⟨
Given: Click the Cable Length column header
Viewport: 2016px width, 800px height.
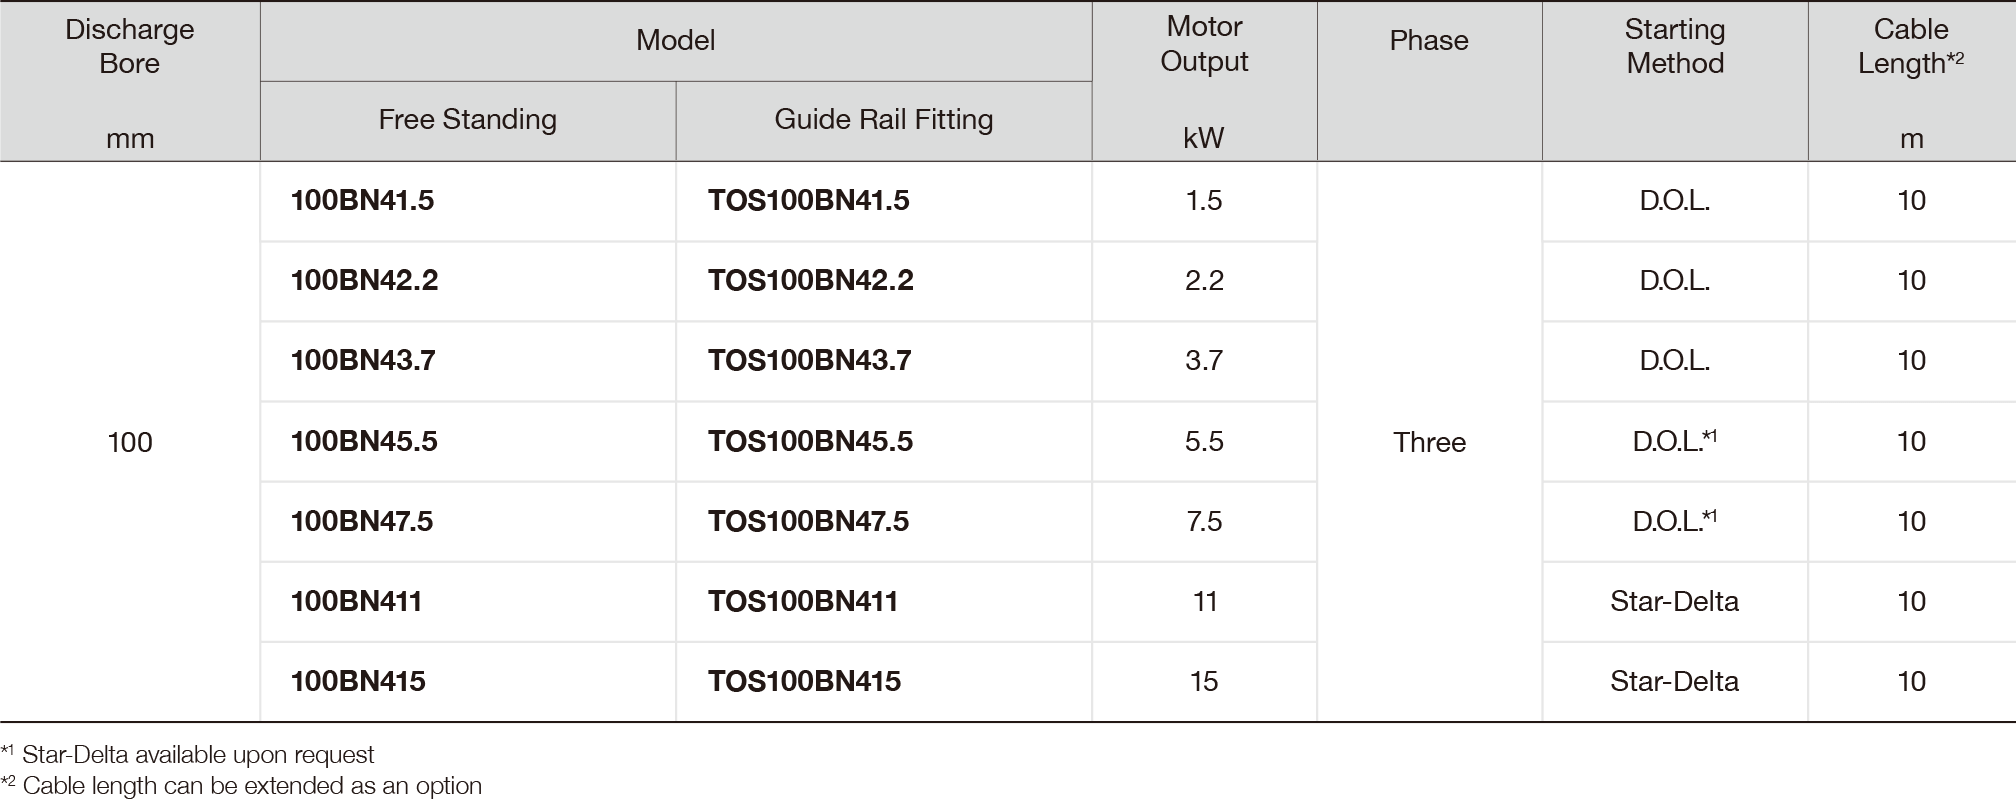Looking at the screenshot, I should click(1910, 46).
⟩
⟨
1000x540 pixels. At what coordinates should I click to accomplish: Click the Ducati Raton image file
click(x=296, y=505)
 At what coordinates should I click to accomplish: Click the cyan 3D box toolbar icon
⟩
⟨
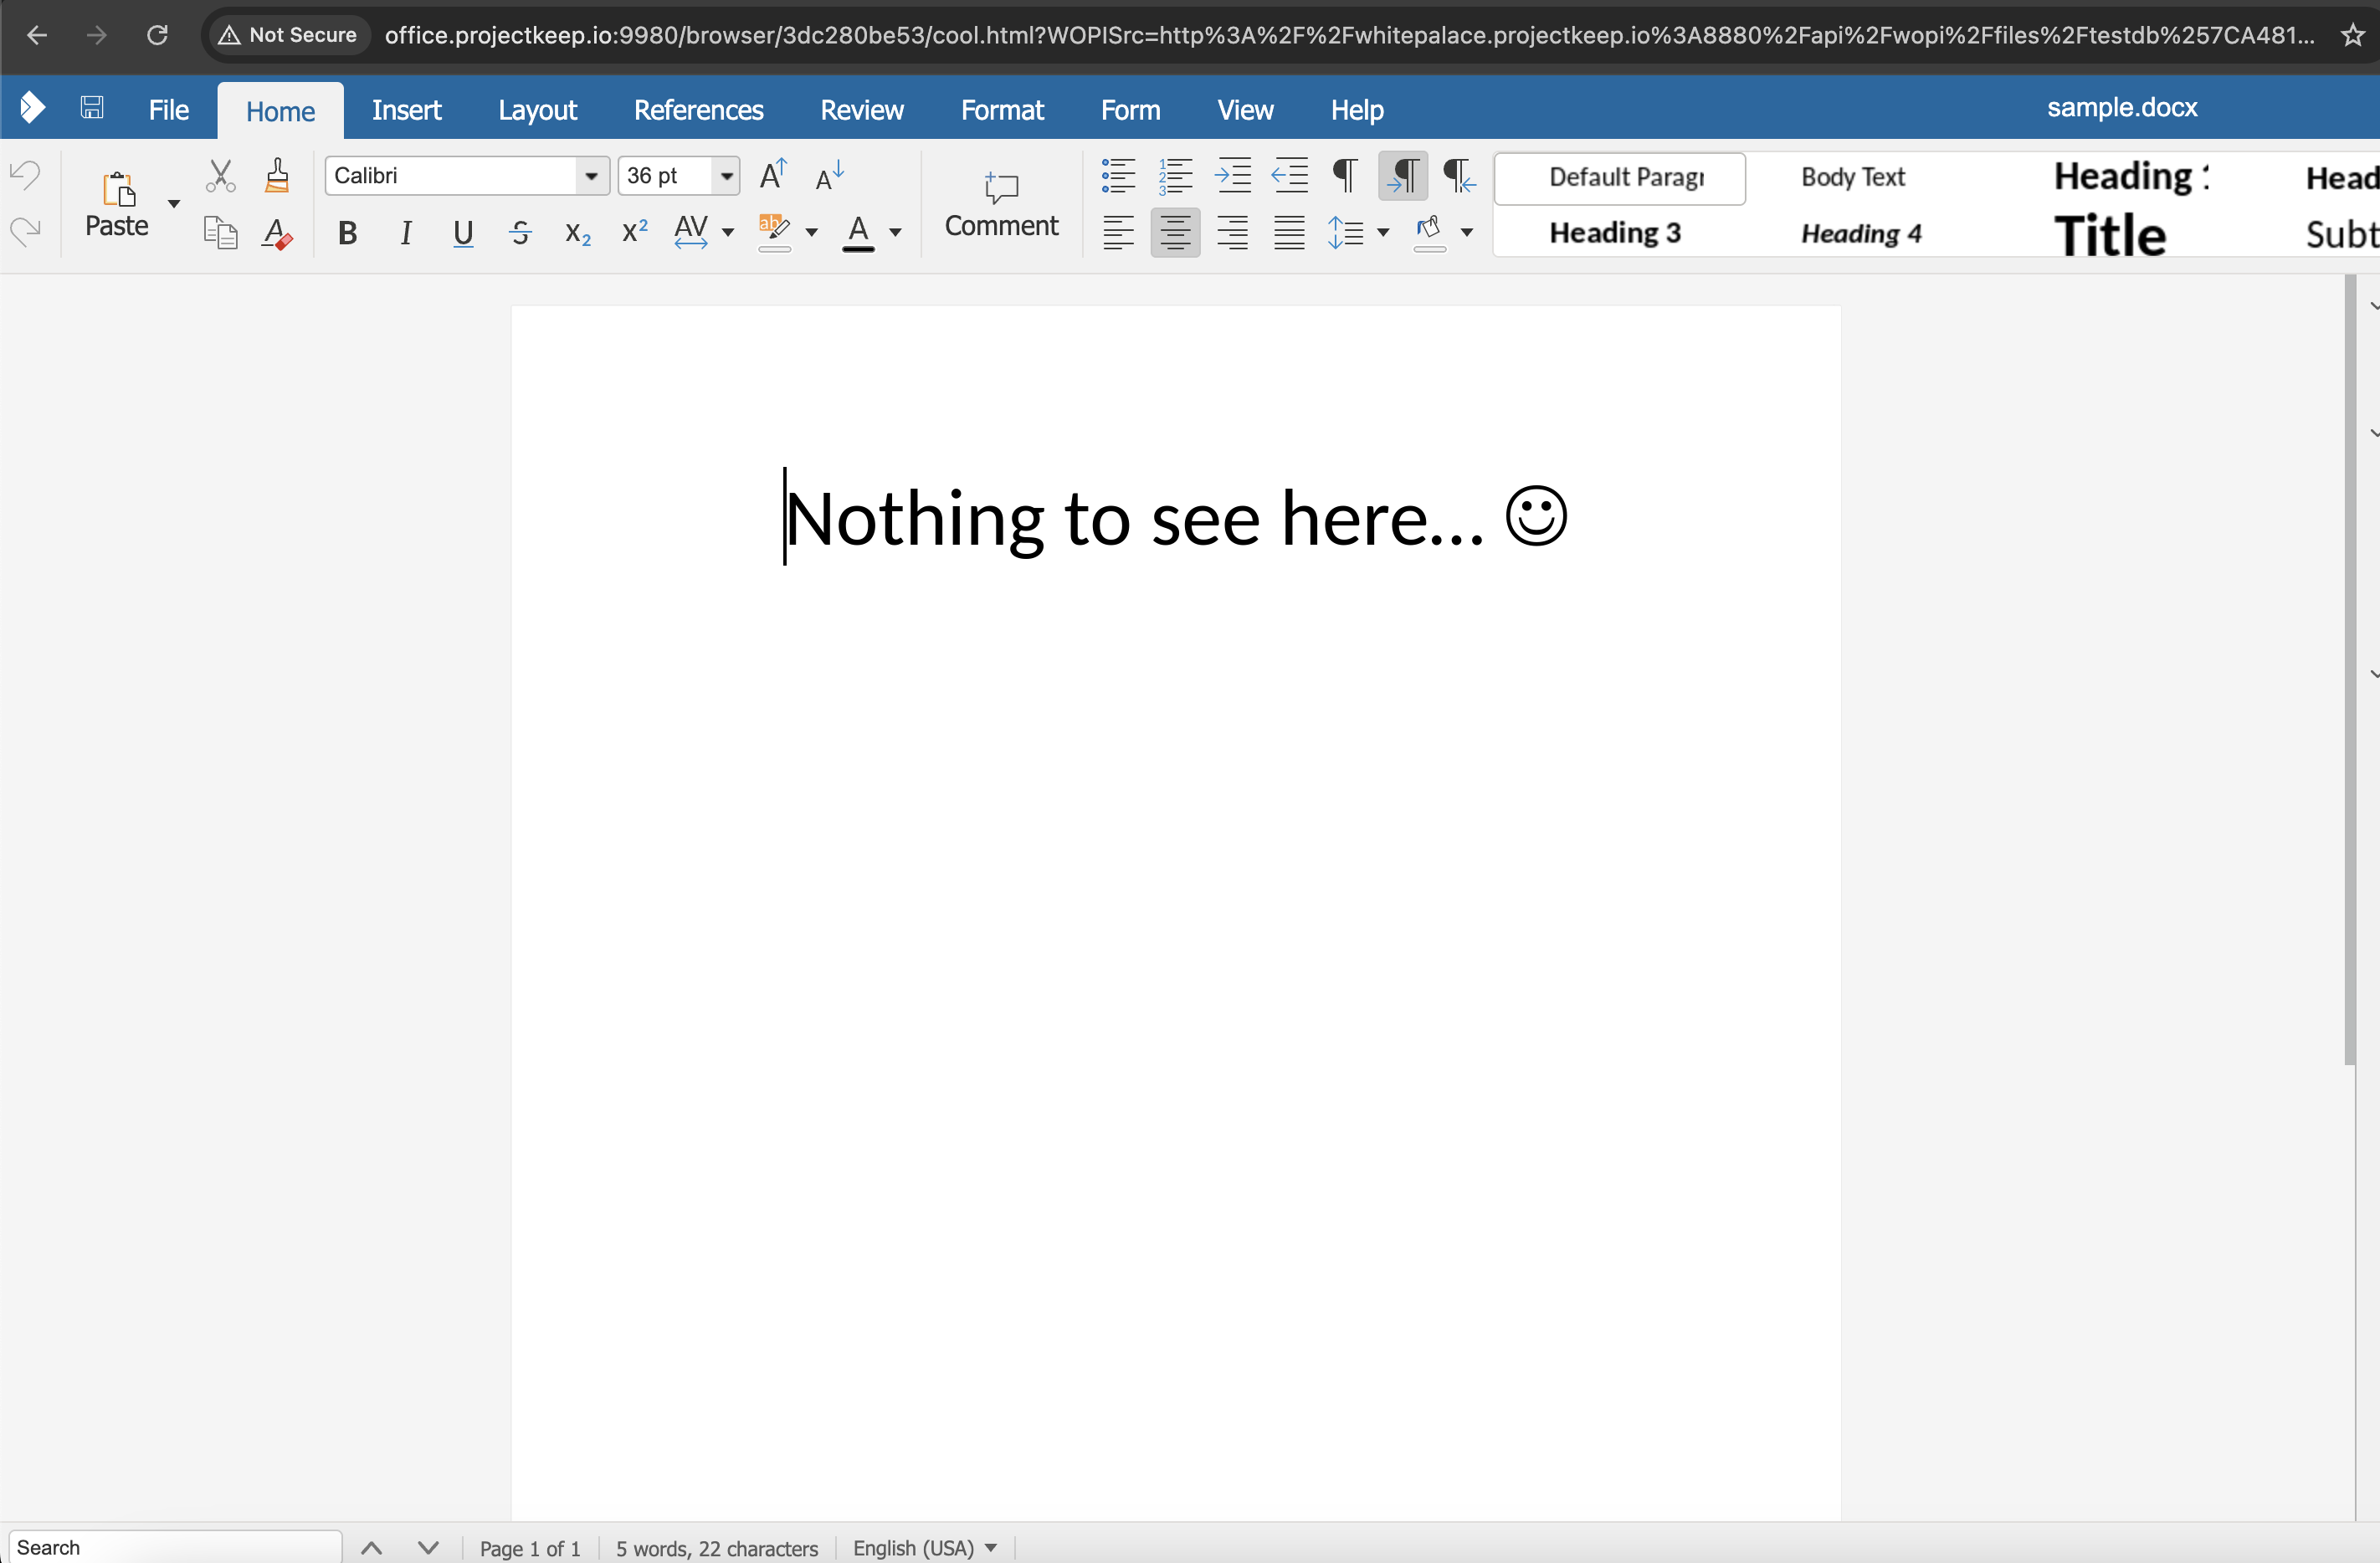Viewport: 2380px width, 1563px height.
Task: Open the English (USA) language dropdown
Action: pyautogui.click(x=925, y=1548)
⟩
_WORK TASK_
Word for word, restate the lines of the data above that fall between the line holding "1000x540 pixels. At" and the line holding "At what coordinates should I click to accomplish: Click the cyan", inclusive, and no other lines.

_COMPLETED TASK_
1000x540 pixels. At what coordinates should I click to accomplish: Click the Ducati Raton image file
click(x=296, y=505)
 At what coordinates should I click to accomplish: Click the cyan 3D box toolbar icon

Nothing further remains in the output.